Yesterday CARB-X announced the awards for the discovery and development of products to combat antibiotic resistance.  The awards targeted three potential new classes of antibiotics, included four innovative non-traditional products and seven new molecular targets against the most urgent and deadliest superbugs according to their press release.  The rewards announced yesterday could be for as much as $24 million total if all the awardees reach all the milestones required by CARB-X. And this is only the beginning. Total funding for CARB-X over the next five years could be up to $450 million.  Is this exciting or what??!!!

Now – a cautionary tale and an explanation as to how CARB-X will avoid the pitfalls exemplified by this history.  Does anyone remember the anthrax attacks of 2001? The attacks consisted of letters and envelopes contaminated with highly infectious anthrax spores that infected 17 people and killed 5. Suddenly, biodefense became a high priority for the US government – and rightly so. Part of the response was an effort by the NIH, funded by over $5 billion, to set up centers of excellence in research of special pathogens – those that could conceivably be used in a biological attack. Some of this money went to brick and mortar projects like the establishment of special facilities to allow researchers to work safely with these highly virulent and contagious pathogens. But a significant portion of the money was directed at research designed to provide products that could be used by the government in case of an attack.  Such products included sensors, diagnostics, vaccines, antibodies and therapeutics. I served on the review panels for these grants over several years for NIH. I was one of the very few reviewers in the pharmaceutical industry. The vast majority of the product directed research proposed in these very large requests seemed doomed to failure.  In one study section, the scores were low enough that it wasn’t clear if any of the proposals should be funded.  But, because the NIH had the money and a limited time to spend it (as I understood things then), many of the proposals, even those with relatively low scientific merit, were funded.

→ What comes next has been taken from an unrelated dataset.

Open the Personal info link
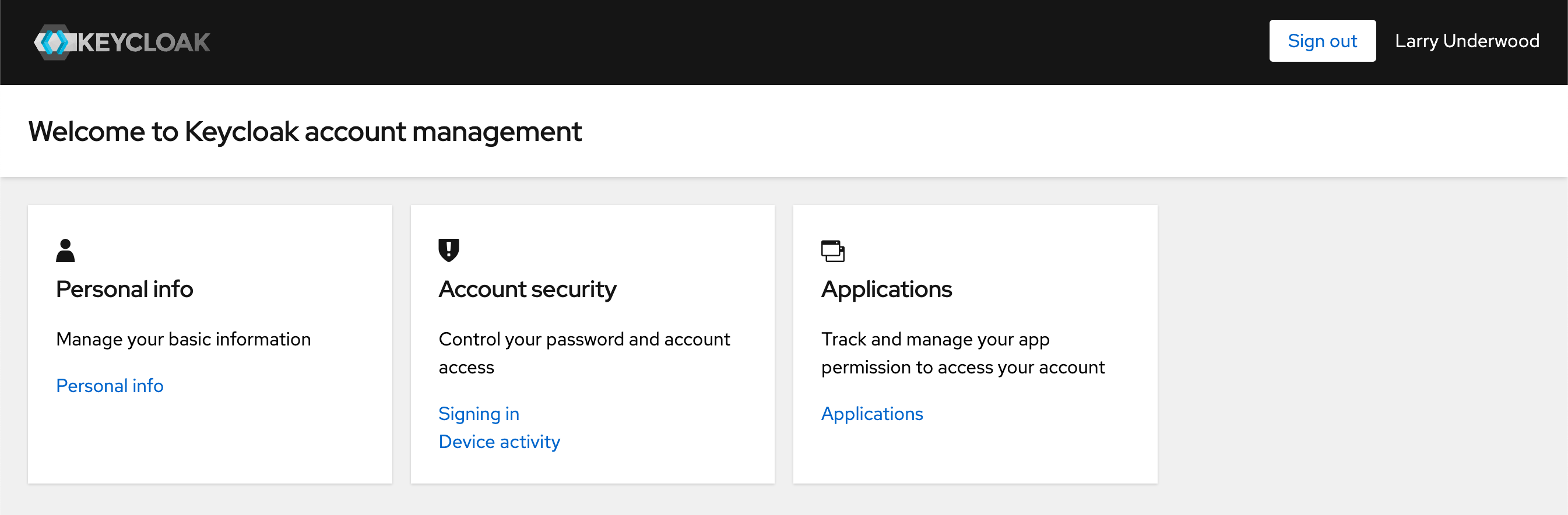Viewport: 1568px width, 515px height. pos(110,386)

Don’t get me wrong.  A great deal of good came out of this effort.  The Centers of Excellence provided new facilities that are still being used for this sort of research.  New fundamental understanding of the pathogenesis of disease caused by these pathogenesis came to light. But on the product side, I am unaware of any vaccines, therapies, diagnostics or devices that were approved for use as a result of this massive effort.  I have asked the NIH to comment – but did not get a reply.  BARDA is unaware of any products resulting from this effort – nor are others I contacted who were involved in other government agencies working on this.

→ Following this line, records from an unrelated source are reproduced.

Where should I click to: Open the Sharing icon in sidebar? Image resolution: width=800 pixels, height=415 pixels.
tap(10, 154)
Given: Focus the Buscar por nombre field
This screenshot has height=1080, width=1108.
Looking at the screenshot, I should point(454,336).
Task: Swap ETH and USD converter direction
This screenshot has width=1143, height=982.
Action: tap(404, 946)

What does this have to do with CARB-X?  Nothing, I hope. I cite this example to make a few points about CARB-X. The NIH grants were just that – grants.  The awardees got the entire budget.  There were no milestones to meet to get more money along the way (as I remember it).  The awardees with collaborating academic institutions, sometimes with connections to industry and sometimes without such a connection. The CARB-X awardees are all companies, all of whom are more capable of carrying out the research than the vast majority of the academic researchers that were applying for the biodefense grants. CARB-X awards its money as a contract using clear milestones.  They try and identify early milestones that can allow both the company and CARB-X to come to go-no-go decisions as early as possible during the award period. At the same time, CARB-X has experts in place that can help companies find the resources they need to advance their products as efficiently as possible – CARB-X wants the projects they fund to succeed.  So do we all. At the same time, we want early decisions on those that will not go forward.

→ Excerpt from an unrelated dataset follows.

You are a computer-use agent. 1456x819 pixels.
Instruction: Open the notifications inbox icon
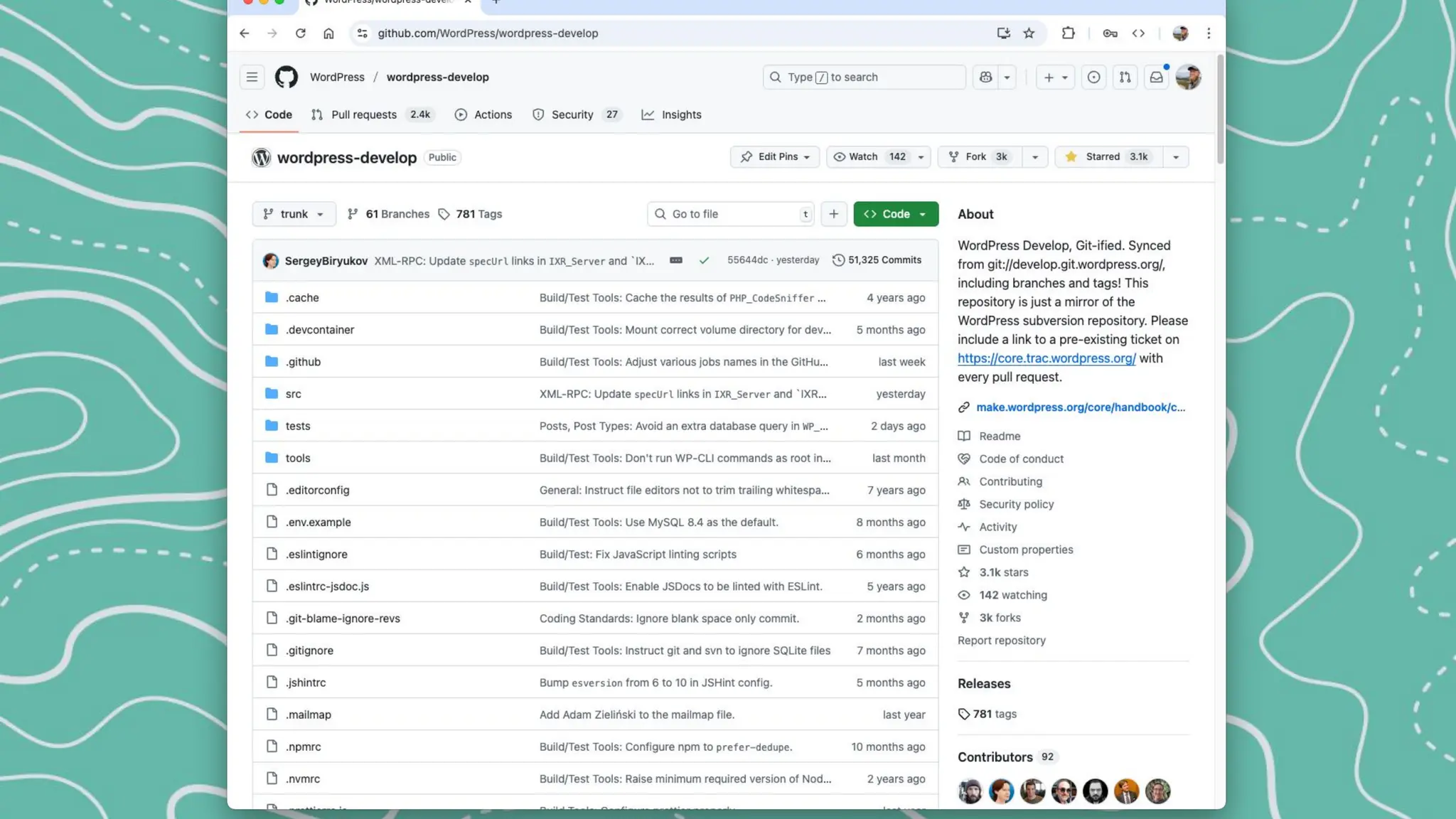coord(1156,77)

It is of utmost importance that CARB-X be relentless in both its support of awardees and disciplined in coming to clear milestone decisions.  I would even like to see a press release for negative decisions if they should ever occur to demonstrate CARB-X resolve. CARB-X must retain its credibility such that this resource can survive and thrive in an era when funding of efforts combating antibiotic resistance will be more and more critical and endangered at the same time.

In the meantime, we should all celebrate the beginning of the CARB-X era!